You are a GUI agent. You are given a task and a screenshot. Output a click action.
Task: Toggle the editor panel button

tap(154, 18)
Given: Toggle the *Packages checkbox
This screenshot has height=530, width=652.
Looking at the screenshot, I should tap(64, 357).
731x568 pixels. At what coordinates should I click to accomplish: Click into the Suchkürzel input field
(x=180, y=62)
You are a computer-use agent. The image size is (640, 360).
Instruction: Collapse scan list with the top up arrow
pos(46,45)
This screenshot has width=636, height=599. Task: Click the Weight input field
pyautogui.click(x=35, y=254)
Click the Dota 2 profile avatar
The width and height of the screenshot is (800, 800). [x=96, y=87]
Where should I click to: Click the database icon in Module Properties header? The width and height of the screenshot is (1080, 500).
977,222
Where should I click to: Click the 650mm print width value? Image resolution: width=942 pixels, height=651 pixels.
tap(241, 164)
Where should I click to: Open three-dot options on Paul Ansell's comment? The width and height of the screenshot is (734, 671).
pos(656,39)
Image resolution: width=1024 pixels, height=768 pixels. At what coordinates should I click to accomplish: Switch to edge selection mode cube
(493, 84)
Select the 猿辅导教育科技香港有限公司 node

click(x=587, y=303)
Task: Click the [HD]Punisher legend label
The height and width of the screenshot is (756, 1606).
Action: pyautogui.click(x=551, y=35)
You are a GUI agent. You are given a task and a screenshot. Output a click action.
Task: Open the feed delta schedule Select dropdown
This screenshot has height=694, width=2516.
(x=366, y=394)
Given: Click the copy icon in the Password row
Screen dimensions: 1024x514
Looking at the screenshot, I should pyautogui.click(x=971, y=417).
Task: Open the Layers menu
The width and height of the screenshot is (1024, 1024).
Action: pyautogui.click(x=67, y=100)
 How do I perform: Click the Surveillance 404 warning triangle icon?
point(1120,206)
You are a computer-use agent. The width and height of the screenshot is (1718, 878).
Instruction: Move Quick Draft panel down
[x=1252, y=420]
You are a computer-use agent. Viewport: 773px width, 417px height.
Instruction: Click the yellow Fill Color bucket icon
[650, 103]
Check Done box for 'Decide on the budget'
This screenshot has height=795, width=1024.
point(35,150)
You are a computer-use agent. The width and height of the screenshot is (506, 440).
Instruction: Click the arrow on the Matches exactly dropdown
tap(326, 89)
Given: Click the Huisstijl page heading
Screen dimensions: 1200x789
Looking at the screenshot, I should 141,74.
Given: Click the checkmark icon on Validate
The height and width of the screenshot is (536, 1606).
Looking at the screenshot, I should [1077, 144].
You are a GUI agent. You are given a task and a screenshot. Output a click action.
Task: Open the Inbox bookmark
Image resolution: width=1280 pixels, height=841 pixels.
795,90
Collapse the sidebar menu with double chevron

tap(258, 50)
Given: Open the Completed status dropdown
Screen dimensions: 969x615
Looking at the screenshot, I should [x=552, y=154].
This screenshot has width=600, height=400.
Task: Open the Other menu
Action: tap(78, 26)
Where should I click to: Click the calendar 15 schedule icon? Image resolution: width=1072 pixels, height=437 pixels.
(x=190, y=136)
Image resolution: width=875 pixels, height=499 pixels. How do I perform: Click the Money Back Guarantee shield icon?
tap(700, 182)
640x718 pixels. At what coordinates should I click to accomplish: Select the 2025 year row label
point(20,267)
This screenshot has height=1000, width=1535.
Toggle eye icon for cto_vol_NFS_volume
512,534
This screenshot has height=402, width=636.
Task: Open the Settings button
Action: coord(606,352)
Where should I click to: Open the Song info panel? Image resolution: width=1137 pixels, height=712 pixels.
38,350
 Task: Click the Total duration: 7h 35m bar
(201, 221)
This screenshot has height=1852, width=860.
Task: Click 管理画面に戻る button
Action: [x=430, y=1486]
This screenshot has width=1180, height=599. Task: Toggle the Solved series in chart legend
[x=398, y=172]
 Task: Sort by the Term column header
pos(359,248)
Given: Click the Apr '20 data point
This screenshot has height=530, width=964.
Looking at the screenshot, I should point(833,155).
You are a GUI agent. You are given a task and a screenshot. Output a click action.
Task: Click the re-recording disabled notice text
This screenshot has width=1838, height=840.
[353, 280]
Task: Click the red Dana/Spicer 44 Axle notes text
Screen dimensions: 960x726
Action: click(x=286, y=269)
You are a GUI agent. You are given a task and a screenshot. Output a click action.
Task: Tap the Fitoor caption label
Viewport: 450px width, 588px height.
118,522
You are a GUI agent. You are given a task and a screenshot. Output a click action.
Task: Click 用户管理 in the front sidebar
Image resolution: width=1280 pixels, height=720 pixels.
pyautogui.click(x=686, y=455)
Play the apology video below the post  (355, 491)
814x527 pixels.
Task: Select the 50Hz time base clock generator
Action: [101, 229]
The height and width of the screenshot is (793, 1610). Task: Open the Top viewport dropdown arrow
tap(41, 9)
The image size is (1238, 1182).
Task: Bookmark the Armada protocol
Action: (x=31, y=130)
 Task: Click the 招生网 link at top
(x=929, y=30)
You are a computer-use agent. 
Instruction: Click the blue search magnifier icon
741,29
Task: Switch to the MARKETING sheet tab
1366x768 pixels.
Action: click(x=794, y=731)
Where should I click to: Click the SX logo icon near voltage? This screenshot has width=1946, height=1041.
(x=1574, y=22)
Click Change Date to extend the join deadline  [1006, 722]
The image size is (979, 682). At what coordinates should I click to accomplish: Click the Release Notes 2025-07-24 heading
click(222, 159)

[Work order] Only the lines from the one containing "This screenshot has height=694, width=2516." through the one containing "Task: Open the Layers menu" are to be retyped, both boundary lines included, with no other material.

[The answer]
This screenshot has height=694, width=2516.
(x=366, y=394)
Given: Click the copy icon in the Password row
Screen dimensions: 1024x514
Looking at the screenshot, I should pyautogui.click(x=971, y=417).
Task: Open the Layers menu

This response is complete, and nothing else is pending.